Over the last twenty years it has been inspiring to work alongside so many talented and dedicated environmentalists, First Nations and citizens who have stood up for protecting this place. We managed to keep open net-cage salmon farms from expanding here, over 30% of the rainforest is now in various levels of protection, we bought out some trophy hunting licenses to help protect wildlife and First Nations are driving the conservation vision forward. There is plenty of work left to be done, but progress is being made. The idea of introducing super oil tankers, the noisiest vessels on the planet, to this fragile coast will displace acoustically sensitive marine mammals, such as humpback, Orca and fin whales. Their ability to communicate and forage would become so compromised that they simply will not exist here. If a tanker disgorges its oil after slamming into any one of the countless reefs and islands along the proposed tanker route our coast would be finished.
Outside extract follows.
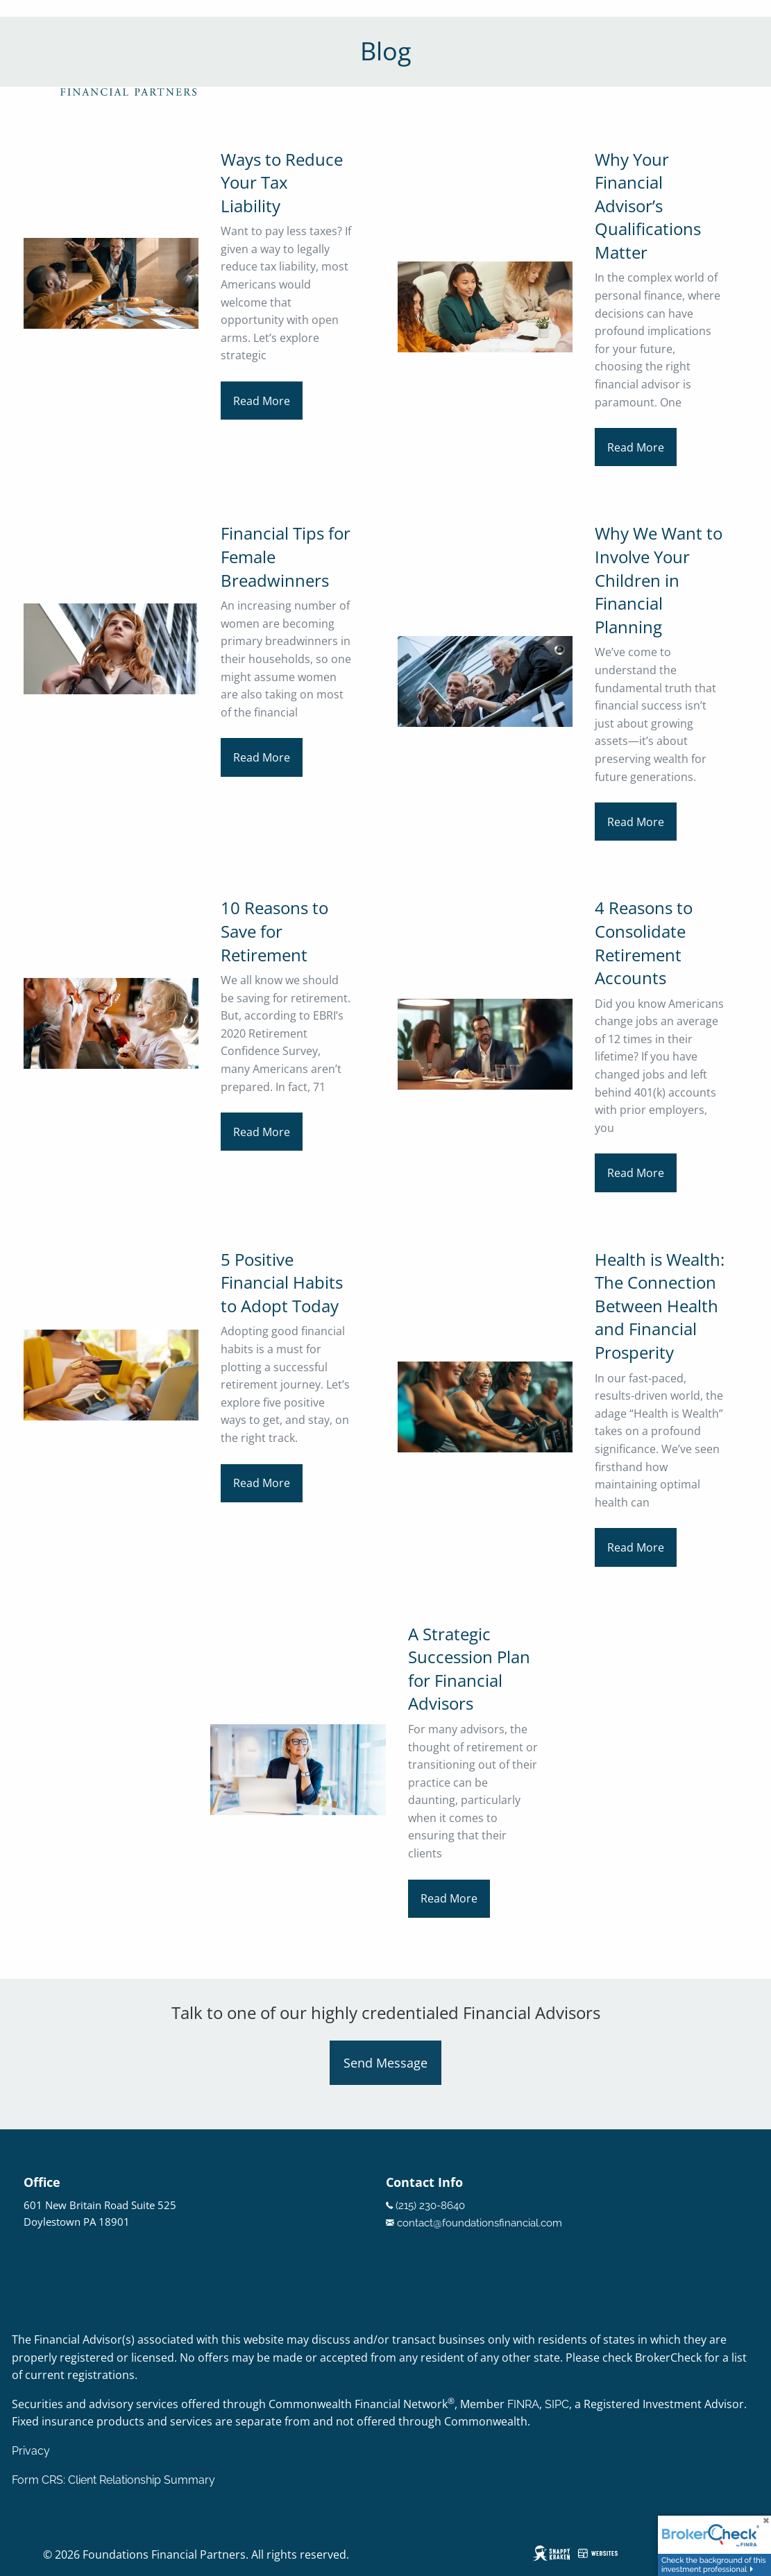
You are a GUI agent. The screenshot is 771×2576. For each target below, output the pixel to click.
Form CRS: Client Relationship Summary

It would cause a cascading series of ecological collapses culminating in the ruin of coastal communities and economies. First Nations with over ten-thousand years of continuous occupation here simply have nowhere else to go. Their way of life would be so fundamentally altered that this pipeline proposal is being described by many as a form of cultural genocide.
Q: If you could choose 5 words to describe the GBR what would they be?
Culturally, ecologically, spiritually – rich and profound.
Q The Spirit Bear clearly is a local treasure. Is it more than a valued anomaly? Does it have magical or shamanistic qualities? What role does it play in First Nation iconography? How do the First Nations protect this region?
The Spirit bear is a worthy ambassador of the mystery and magnificence of this rainforest. Hidden from the outside for so long it has been forced to emerge as an icon to inspire people to protect its threatened coastal habitat. Conservation photography and film work is needed as much today as it was twenty years ago. Case in point. We are being contacted from people around the world who have just read Paul Nicklen and Bruce Barcott’s feature story in the latest issue of National Geographic Magazine on the Spirit Bear and the Enbridge pipeline/tanker proposal. This is conservation journalism at its best because people are simply being shown what a globally unique and rare ecosystem this is and the potential threat it faces. It does not take people long to reach the conclusion that it is a bad idea to be transporting half a million barrels a day of the dirtiest oil in the world across the rocky mountains and the coast mountain range, over some of the worlds most productive salmon rivers and a coastline of rock strewn wave encased reefs where hurricane force wind events are common.
We have every single oil company in the world (they are all invested in the Canadian tar sands) backed by a sympathetic and petro dollar blinded federal government lined up against the spirit bear, the majority of Canadians and a long list of courageous First Nations. If I was an Enbridge shareholder I would be running the other way. In many respects this pipeline is a pipe dream but Canada won’t wake up until more people make their voice heard.
Q: What can readers do to get involved?
It is deeply frustrating to see how few North Americans are aware that Canada has joined the planets elite roster of petro states. The far reach of the Canadian tar sands should be of greater international concern, more people need to look closely at Canadian energy policy and what extracting oil from the tar sands is doing to the health of the planet. Currently our national energy strategy is 100% about rapidly increasing tar sands oil production and selling it to the highest bidder and when a country owns the second largest known oil reserves in the world it cares less and less about international obligations or scrutiny. Does Canada really need to hook Asian economies on the dirtiest most environmentally harmful oil in the world at the expense of one of the last great coastal rainforests?